- Task to carry out:
Return all lines of the records that contain the word "will".

- Data shown:
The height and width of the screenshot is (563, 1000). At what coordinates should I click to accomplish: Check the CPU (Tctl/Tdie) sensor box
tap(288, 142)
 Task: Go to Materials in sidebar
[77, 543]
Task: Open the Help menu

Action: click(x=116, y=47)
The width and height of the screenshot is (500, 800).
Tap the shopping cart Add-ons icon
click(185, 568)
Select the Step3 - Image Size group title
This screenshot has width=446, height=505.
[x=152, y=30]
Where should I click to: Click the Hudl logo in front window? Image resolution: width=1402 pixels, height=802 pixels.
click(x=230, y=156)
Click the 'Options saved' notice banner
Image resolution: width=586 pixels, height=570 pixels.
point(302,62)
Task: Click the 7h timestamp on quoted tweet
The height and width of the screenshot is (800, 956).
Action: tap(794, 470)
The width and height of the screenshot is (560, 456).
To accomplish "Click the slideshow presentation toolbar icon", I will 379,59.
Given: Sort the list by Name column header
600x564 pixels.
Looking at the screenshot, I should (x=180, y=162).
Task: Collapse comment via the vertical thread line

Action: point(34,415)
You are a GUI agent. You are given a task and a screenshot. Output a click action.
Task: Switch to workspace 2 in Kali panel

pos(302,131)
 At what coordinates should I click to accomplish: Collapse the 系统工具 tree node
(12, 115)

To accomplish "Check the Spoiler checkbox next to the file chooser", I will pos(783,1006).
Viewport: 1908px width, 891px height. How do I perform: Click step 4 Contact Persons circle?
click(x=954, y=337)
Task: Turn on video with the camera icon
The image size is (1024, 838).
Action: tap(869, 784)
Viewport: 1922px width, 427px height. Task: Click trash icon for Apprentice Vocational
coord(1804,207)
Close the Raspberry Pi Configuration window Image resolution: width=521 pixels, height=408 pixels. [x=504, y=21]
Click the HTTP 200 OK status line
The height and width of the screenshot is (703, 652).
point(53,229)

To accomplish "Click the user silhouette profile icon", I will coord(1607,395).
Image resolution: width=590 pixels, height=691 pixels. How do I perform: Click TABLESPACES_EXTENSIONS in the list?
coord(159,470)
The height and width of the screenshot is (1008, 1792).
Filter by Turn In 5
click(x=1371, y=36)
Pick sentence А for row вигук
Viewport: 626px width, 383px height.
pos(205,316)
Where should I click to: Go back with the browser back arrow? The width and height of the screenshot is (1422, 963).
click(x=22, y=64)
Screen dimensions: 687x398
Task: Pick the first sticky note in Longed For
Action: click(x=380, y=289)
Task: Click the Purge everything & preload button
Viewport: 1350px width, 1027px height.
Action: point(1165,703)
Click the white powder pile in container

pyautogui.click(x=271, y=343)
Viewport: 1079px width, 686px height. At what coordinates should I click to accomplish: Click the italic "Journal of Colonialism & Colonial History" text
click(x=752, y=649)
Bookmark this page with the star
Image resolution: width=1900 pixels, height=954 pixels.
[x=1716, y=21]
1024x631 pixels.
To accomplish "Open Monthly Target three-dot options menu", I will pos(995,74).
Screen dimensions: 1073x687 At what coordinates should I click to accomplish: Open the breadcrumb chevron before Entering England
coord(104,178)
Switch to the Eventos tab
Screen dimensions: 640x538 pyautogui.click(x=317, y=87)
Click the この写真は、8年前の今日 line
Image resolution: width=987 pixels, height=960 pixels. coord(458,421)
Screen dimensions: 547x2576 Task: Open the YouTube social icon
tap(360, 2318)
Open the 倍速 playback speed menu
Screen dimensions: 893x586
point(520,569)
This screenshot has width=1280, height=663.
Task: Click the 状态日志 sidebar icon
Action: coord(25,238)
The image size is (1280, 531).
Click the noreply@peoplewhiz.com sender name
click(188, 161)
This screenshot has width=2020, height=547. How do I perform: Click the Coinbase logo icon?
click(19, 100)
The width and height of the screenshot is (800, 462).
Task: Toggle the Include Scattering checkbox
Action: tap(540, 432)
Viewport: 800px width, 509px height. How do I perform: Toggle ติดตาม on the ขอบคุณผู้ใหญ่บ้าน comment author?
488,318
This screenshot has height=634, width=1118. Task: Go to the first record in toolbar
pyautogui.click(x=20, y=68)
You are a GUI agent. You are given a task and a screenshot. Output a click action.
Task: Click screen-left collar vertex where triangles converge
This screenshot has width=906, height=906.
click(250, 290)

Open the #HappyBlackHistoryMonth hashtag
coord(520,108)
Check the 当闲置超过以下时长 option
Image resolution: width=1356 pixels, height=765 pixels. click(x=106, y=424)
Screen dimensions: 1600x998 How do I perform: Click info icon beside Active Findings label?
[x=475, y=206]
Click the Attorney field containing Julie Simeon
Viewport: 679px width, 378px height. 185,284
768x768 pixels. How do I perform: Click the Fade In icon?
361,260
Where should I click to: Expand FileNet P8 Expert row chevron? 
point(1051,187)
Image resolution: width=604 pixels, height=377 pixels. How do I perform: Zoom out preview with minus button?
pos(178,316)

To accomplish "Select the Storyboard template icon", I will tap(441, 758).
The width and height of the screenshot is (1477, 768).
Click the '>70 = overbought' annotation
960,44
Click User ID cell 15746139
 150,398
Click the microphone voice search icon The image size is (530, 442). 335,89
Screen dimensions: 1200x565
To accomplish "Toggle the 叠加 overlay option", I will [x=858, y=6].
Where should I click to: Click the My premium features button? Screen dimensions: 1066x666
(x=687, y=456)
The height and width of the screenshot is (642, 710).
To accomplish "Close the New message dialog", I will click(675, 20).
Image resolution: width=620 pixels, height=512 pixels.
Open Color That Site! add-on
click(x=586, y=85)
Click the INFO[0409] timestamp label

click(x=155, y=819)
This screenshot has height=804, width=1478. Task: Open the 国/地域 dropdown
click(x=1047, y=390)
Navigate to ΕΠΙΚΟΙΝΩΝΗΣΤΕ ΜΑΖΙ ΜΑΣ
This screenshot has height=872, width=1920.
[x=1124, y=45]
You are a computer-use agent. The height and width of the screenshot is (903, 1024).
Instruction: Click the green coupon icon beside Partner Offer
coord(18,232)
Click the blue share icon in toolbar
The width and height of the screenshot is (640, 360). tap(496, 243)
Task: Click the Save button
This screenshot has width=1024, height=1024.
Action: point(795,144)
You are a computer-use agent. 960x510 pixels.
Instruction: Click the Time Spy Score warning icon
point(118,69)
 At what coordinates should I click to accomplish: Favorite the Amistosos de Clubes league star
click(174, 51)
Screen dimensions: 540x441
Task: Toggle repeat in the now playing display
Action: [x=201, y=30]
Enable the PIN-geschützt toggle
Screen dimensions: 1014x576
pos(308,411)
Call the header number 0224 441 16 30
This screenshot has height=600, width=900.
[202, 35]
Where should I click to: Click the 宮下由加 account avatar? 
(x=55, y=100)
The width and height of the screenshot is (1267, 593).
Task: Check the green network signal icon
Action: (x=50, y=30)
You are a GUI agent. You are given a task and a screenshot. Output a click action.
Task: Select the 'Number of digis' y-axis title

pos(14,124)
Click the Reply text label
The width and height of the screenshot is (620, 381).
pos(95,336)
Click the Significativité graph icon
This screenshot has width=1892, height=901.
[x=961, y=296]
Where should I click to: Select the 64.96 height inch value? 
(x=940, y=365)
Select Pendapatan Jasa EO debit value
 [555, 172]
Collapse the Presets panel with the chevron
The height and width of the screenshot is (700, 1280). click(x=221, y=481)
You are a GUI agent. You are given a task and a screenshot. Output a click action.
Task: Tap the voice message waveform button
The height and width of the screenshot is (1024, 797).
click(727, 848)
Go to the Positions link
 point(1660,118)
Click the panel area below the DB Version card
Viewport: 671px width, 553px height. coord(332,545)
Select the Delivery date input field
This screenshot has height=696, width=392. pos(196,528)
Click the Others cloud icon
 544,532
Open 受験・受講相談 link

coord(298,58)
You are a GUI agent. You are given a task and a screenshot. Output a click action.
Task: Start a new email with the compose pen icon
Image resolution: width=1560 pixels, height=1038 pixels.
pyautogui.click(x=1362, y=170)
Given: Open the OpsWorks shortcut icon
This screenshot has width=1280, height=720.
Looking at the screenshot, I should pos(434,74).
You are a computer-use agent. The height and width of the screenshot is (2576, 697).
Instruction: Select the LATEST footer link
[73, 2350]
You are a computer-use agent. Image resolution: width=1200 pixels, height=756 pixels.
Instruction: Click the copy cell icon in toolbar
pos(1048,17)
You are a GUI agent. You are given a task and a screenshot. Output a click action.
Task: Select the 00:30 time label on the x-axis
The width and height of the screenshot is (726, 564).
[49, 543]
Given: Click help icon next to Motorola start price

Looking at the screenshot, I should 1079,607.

- Response for this exercise:
To accomplish "Click the slideshow presentation toolbar icon", I will 379,59.
To accomplish "Check the Spoiler checkbox next to the file chooser", I will pos(783,1006).
To accomplish "Click the user silhouette profile icon", I will coord(1607,395).
To accomplish "Open Monthly Target three-dot options menu", I will pos(995,74).
To accomplish "Select the Storyboard template icon", I will tap(441, 758).
To accomplish "Toggle the 叠加 overlay option", I will [x=858, y=6].
To accomplish "Close the New message dialog", I will click(675, 20).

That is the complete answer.